-- THE DATA follows --
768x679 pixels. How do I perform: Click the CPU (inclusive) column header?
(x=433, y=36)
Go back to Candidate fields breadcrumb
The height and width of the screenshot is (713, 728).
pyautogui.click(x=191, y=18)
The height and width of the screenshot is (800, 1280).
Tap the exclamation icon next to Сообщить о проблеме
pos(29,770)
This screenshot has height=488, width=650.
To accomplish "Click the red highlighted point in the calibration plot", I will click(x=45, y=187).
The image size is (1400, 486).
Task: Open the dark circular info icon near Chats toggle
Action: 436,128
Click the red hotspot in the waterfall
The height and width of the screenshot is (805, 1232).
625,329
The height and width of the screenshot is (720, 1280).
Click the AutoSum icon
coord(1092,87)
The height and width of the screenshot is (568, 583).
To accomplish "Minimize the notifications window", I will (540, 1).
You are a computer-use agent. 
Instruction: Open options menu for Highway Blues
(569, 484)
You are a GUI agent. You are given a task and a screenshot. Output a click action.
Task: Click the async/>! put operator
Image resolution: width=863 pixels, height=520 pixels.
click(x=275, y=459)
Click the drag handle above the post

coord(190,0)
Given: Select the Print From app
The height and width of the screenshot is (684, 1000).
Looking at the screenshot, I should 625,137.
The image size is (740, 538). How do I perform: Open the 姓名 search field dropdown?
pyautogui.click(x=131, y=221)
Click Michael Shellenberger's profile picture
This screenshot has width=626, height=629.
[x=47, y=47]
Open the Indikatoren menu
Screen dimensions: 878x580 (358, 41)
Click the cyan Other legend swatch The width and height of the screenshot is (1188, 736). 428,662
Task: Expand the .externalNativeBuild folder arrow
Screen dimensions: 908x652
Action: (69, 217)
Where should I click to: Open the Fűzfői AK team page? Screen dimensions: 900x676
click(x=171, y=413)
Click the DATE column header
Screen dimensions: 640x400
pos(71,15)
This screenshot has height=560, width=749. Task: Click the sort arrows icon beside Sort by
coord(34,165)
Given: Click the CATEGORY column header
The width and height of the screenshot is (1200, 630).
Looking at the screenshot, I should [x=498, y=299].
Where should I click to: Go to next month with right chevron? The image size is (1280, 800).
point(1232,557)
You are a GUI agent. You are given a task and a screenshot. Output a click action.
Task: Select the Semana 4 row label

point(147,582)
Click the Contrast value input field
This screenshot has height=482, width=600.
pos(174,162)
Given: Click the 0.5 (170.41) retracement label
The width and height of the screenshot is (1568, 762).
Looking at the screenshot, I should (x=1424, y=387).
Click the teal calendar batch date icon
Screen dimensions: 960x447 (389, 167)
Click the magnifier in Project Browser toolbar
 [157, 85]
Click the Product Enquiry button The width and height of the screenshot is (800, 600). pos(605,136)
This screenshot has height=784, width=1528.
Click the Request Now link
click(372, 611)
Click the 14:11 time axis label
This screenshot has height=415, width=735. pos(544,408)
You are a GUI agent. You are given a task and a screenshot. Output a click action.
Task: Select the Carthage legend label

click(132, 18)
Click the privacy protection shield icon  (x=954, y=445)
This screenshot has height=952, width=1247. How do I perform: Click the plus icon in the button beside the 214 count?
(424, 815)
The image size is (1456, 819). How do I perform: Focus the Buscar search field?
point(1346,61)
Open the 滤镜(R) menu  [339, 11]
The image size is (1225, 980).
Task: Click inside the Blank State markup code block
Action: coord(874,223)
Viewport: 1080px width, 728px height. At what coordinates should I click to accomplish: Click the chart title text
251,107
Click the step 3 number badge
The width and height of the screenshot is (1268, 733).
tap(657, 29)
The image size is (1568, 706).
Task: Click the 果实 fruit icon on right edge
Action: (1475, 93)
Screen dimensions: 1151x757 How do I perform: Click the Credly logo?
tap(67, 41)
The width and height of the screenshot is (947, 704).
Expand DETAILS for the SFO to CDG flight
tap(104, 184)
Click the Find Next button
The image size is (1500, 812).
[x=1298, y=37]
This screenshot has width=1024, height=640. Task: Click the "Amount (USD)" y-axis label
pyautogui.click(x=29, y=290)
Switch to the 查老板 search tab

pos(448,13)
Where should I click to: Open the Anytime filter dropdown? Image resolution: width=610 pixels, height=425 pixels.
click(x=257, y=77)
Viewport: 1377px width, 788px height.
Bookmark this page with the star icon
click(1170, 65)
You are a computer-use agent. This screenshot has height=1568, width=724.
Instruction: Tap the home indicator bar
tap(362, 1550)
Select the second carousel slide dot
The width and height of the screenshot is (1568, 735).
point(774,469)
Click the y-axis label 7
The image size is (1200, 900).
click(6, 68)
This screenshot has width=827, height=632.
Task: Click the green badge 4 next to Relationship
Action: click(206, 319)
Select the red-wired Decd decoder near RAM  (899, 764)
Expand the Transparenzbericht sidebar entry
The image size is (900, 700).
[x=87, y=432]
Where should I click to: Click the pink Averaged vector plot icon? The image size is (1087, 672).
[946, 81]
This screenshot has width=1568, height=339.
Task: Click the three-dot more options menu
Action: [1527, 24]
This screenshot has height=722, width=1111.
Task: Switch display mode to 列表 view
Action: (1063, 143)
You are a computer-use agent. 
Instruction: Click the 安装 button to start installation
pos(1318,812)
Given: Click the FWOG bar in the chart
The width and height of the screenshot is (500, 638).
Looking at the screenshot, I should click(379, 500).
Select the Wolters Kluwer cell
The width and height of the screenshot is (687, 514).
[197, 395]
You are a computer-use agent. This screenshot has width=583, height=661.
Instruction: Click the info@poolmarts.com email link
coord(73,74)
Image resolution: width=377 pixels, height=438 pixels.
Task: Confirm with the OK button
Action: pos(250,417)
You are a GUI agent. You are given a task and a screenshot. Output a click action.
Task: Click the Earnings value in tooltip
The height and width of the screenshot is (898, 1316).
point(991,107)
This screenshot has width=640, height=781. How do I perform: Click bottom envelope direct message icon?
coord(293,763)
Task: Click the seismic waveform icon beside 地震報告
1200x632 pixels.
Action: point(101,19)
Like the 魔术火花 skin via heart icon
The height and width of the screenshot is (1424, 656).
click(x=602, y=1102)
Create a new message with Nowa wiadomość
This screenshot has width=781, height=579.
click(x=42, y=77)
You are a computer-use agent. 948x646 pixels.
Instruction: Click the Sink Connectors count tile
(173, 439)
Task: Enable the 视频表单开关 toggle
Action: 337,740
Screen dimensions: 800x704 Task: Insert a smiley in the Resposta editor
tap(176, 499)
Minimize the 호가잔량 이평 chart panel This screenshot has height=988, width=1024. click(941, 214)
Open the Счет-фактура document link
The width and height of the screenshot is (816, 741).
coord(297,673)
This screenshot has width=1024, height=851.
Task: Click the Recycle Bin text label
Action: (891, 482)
-- THE DATA concluded --
→ YOUR ASSIGNMENT
Output the data exactly, from the first line through the line that holds "The height and width of the screenshot is (800, 1280).", so that no later line appears.

→ RESULT FOR THIS EXERCISE
768x679 pixels. How do I perform: Click the CPU (inclusive) column header?
(x=433, y=36)
Go back to Candidate fields breadcrumb
The height and width of the screenshot is (713, 728).
pyautogui.click(x=191, y=18)
The height and width of the screenshot is (800, 1280).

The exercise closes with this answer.